↓↓↓

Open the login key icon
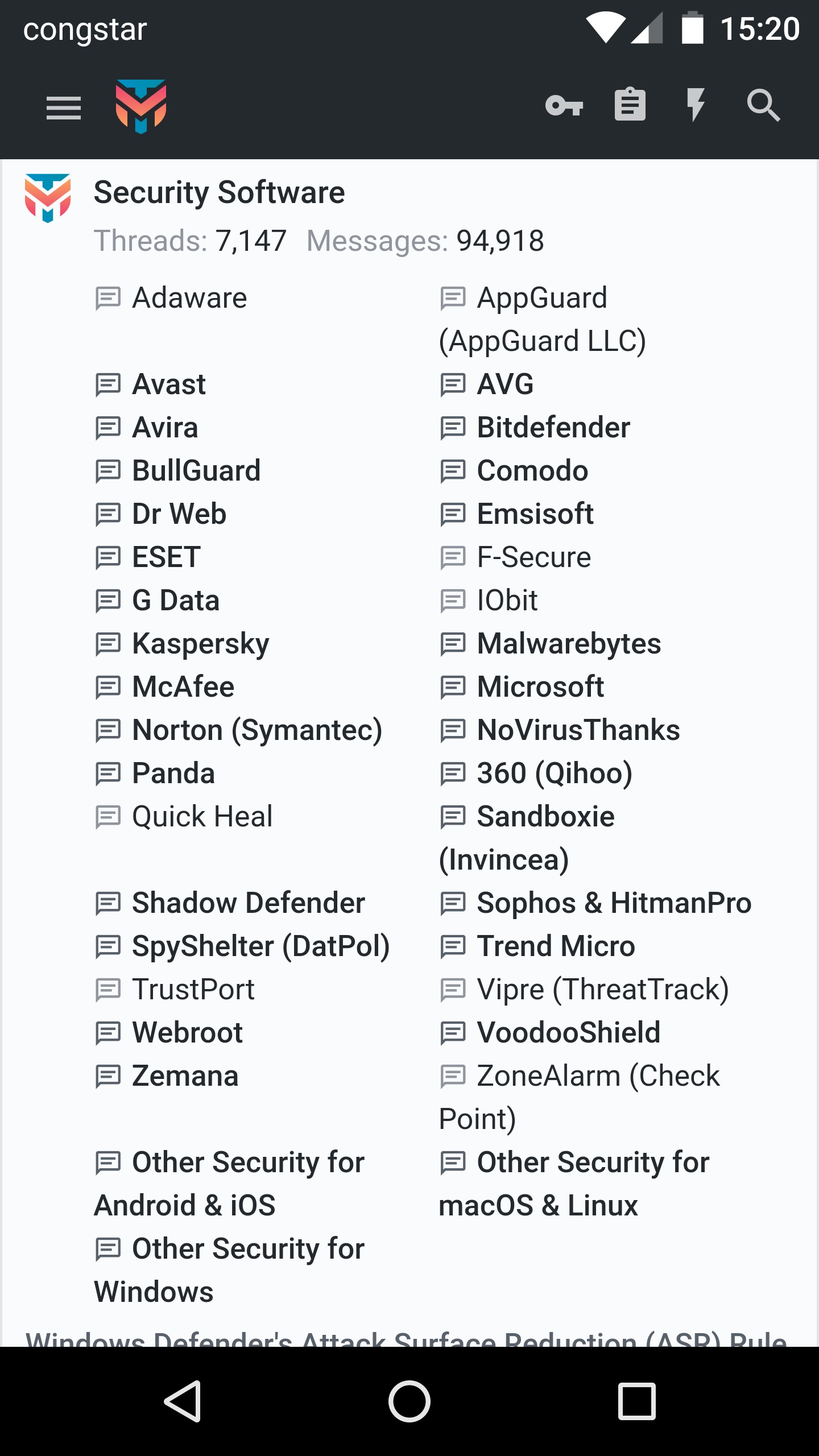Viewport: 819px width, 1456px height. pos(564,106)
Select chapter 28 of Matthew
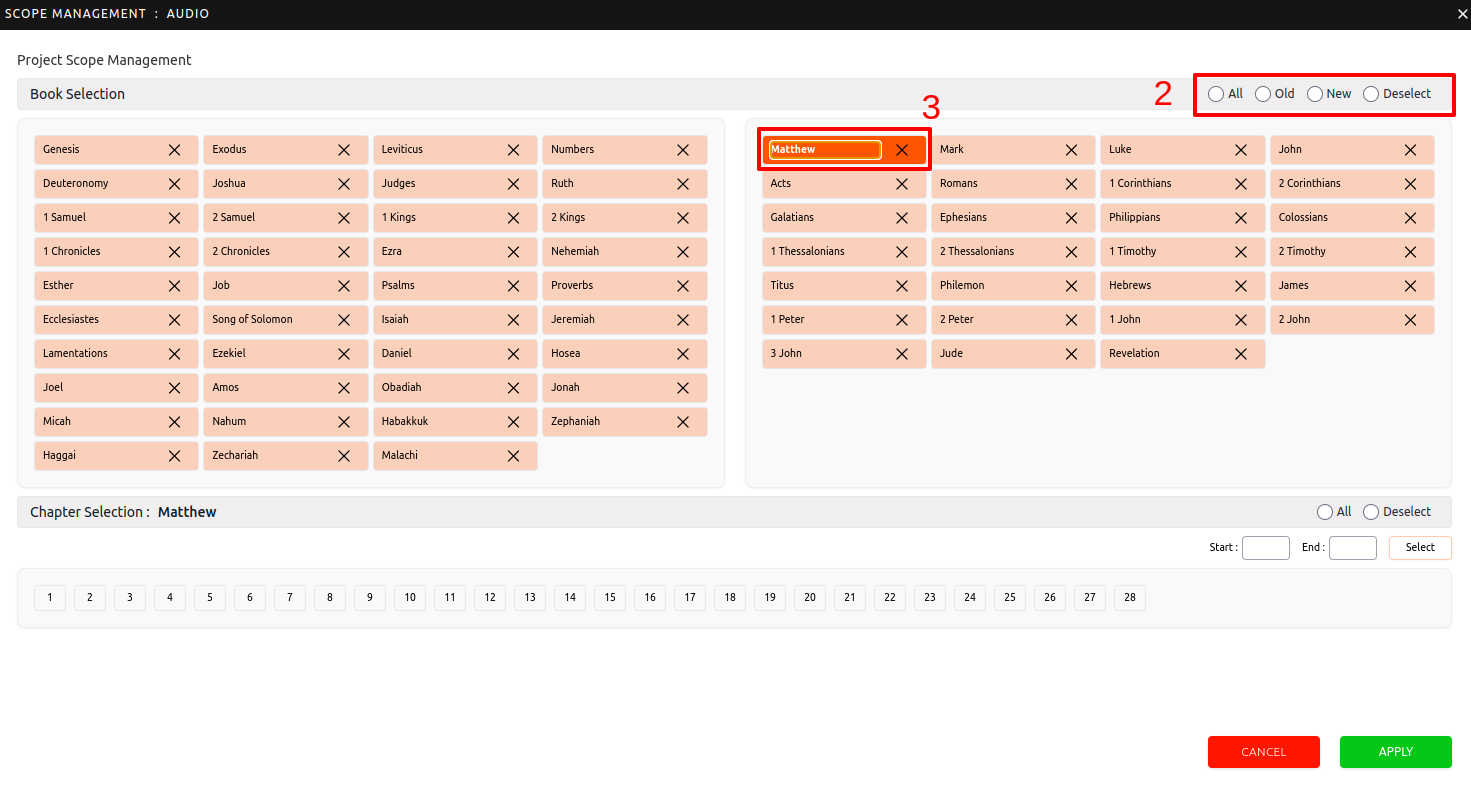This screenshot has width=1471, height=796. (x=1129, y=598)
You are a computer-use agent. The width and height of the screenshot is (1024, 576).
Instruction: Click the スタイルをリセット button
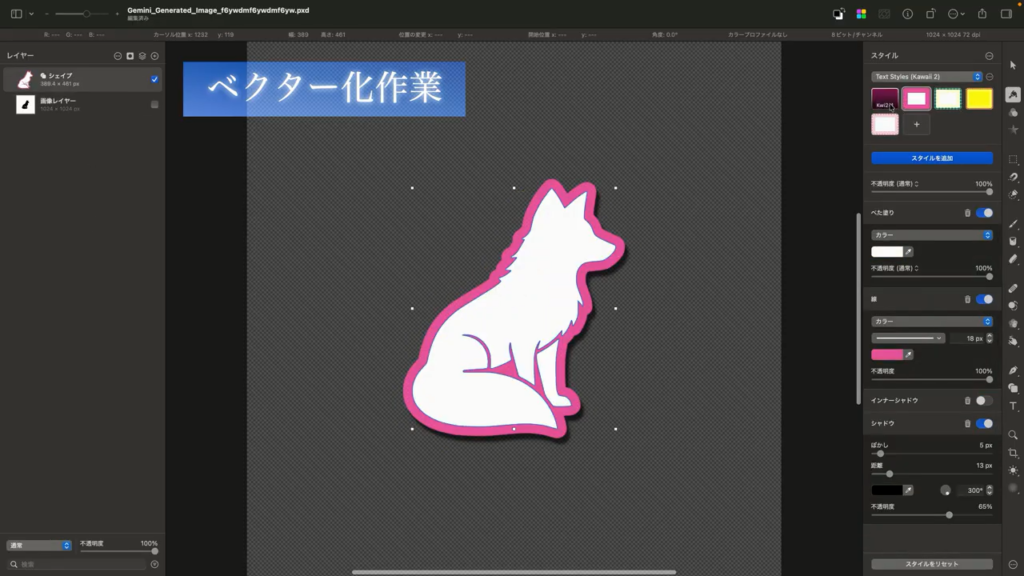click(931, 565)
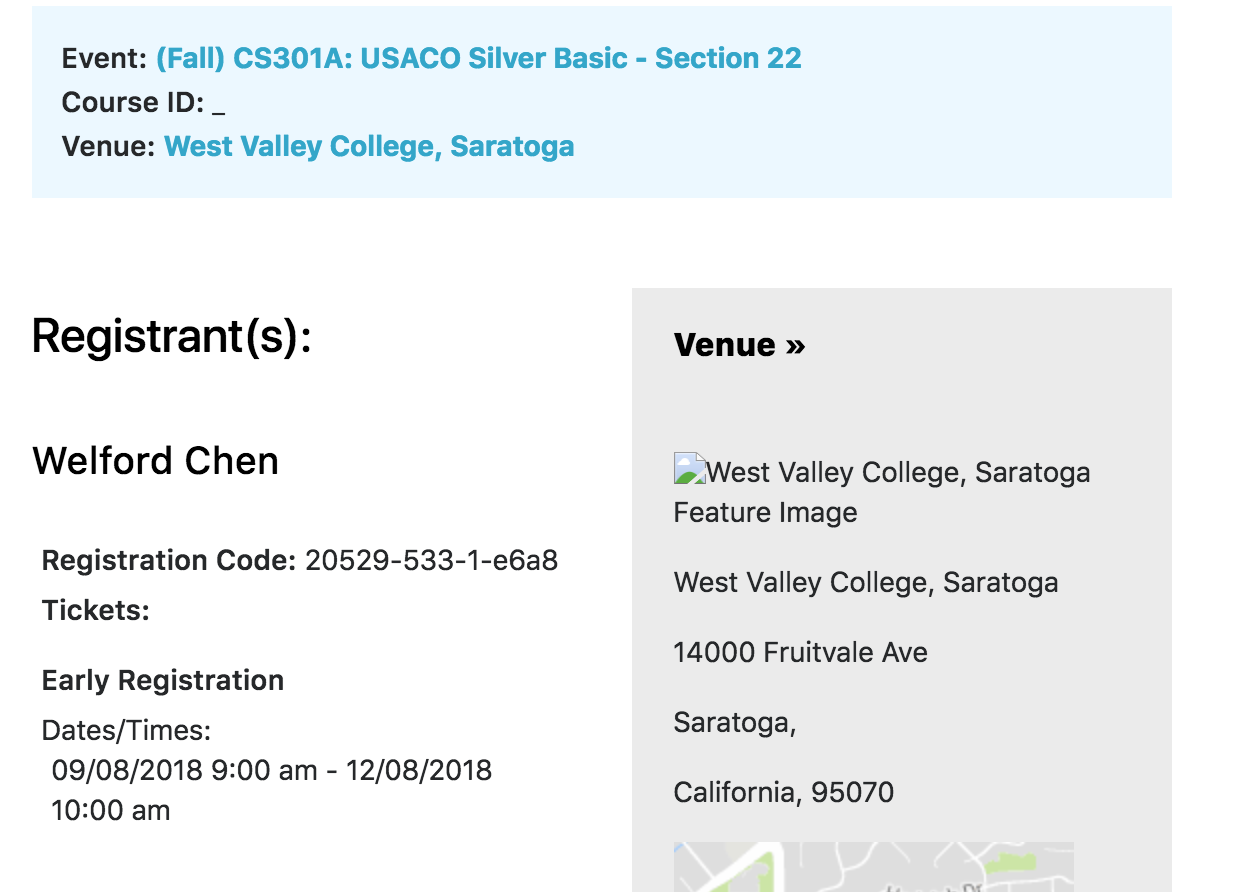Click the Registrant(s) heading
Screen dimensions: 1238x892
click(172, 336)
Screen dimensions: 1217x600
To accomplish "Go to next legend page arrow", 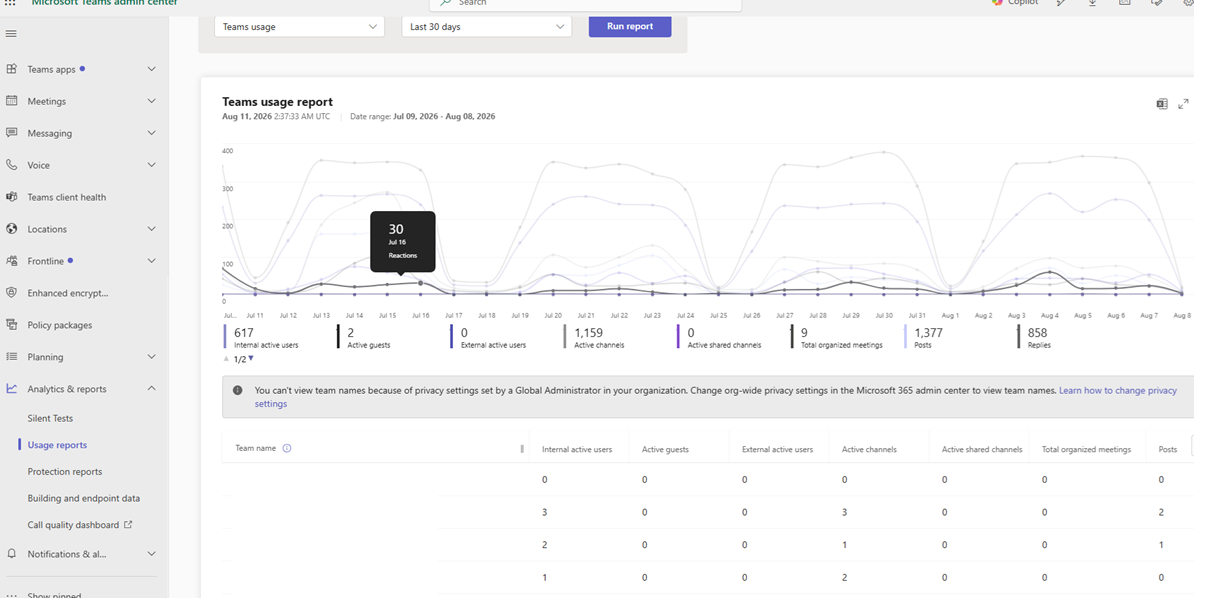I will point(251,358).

↑↑↑

Transcribe, word for word, only the material from its opening line through the line containing "You are a computer-use", both ends included, and omit the pictures.

- [PROBLEM SOLUTION]:
Open the login key icon
Viewport: 819px width, 1456px height. pos(564,106)
Select chapter 28 of Matthew
This screenshot has width=1471, height=796. (x=1129, y=598)
You are a computer-use agent. The width and height of the screenshot is (1024, 576).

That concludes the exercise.